--- start of DATA ---
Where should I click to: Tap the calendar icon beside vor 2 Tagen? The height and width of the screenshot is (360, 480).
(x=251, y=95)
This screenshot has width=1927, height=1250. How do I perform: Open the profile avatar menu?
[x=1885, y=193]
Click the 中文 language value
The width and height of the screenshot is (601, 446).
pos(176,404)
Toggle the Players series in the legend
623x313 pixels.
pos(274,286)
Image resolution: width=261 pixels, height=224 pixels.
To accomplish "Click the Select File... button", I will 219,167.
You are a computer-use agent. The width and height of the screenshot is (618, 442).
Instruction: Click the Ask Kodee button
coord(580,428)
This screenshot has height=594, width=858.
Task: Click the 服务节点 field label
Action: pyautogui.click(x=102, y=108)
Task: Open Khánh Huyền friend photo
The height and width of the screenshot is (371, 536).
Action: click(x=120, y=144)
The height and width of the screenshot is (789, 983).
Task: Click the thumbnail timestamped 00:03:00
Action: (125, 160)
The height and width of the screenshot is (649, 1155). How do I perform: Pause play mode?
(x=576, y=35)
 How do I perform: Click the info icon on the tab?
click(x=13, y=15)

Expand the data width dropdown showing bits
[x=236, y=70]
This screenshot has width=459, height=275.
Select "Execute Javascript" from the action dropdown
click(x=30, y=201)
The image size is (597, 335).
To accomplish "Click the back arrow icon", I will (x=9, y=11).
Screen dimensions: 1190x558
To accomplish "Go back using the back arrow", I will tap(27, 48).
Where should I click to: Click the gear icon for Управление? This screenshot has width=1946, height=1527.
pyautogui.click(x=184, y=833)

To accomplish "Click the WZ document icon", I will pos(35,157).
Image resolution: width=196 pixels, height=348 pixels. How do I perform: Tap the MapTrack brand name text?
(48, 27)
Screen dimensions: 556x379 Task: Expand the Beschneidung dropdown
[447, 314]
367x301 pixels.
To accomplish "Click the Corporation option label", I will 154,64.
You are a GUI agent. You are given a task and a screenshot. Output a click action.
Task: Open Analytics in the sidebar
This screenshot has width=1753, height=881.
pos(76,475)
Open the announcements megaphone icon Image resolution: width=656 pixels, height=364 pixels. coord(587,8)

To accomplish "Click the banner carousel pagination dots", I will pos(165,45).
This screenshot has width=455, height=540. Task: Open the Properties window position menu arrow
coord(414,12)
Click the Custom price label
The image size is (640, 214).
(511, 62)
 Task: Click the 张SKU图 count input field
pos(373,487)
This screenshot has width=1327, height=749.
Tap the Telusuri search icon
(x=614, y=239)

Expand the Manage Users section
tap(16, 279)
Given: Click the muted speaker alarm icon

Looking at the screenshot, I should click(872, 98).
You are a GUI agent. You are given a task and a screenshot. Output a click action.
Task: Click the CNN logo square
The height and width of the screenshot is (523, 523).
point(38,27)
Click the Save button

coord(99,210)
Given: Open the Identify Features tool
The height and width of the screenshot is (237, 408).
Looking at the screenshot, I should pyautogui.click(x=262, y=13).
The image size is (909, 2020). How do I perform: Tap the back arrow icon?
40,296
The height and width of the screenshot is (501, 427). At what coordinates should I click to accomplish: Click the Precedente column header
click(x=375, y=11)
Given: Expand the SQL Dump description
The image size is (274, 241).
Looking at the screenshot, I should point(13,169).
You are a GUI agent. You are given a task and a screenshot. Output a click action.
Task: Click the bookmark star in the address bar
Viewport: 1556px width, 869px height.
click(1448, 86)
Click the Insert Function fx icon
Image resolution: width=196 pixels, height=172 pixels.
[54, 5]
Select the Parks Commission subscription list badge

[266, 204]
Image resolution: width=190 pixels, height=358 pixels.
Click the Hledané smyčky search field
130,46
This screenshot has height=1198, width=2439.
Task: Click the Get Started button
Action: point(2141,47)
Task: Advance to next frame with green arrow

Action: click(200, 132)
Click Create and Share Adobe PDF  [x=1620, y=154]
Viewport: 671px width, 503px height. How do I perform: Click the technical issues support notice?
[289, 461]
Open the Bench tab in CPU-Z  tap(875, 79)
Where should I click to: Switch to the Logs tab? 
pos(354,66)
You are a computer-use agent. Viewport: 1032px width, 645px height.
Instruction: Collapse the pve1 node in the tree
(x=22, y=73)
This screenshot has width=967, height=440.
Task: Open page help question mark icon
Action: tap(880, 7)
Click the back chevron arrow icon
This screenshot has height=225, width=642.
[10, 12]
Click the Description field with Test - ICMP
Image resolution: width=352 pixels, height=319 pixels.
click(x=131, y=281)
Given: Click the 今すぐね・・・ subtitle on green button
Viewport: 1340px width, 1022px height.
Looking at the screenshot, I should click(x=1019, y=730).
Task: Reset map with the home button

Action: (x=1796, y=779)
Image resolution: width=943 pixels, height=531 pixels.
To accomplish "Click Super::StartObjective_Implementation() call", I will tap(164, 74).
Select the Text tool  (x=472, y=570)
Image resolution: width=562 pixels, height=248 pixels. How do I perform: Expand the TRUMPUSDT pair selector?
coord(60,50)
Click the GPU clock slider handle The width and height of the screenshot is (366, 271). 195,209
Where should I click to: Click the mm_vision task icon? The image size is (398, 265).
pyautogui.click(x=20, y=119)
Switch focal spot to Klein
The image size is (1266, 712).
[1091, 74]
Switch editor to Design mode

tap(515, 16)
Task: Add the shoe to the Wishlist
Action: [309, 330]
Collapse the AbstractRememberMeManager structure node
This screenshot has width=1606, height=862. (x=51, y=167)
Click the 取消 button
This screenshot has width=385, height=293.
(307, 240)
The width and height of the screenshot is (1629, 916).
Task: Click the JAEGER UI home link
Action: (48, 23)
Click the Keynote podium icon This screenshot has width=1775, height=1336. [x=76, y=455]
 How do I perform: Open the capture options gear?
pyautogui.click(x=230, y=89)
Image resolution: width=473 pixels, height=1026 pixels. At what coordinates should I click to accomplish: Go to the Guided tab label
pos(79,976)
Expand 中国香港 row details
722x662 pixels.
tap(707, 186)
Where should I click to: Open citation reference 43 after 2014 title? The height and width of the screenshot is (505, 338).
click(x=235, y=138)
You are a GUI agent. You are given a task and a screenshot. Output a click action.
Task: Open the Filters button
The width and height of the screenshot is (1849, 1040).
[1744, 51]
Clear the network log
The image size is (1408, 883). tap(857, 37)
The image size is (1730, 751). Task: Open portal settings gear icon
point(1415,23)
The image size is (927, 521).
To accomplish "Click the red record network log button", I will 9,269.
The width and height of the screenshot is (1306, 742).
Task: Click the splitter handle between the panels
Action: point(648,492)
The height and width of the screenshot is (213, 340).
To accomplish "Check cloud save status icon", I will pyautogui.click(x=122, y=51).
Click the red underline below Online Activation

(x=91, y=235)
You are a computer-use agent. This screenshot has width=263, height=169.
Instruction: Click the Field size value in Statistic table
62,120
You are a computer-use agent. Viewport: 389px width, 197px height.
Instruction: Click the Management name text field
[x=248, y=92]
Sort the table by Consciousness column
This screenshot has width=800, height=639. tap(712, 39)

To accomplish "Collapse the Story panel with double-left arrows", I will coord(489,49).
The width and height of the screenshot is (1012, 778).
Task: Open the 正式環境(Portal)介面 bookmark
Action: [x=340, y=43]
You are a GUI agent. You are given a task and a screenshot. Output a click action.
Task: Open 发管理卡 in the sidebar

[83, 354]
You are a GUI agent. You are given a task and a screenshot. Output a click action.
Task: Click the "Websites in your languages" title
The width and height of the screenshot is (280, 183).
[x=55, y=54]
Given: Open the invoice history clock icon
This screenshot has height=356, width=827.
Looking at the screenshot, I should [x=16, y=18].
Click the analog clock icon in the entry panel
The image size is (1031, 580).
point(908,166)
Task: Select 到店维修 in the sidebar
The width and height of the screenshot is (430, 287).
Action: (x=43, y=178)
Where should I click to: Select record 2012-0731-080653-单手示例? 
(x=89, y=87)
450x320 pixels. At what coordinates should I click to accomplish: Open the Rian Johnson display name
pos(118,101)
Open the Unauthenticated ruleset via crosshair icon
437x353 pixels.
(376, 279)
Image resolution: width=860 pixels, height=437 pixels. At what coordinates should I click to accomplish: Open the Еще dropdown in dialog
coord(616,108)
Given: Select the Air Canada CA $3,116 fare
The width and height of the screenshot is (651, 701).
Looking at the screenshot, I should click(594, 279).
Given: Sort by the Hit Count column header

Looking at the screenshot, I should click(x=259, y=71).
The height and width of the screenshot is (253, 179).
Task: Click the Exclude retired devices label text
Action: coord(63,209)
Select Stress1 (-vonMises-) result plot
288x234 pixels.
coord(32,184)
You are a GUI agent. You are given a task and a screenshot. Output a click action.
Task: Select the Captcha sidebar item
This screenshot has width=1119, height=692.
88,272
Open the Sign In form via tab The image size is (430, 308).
--- end of DATA ---
CHALLENGE
Return every line of the rows above that contains the string "header", copying each such line in full.

REPLY TO THE EXERCISE
The height and width of the screenshot is (501, 427). At what coordinates should I click to accomplish: Click the Precedente column header
Given: Sort by the Hit Count column header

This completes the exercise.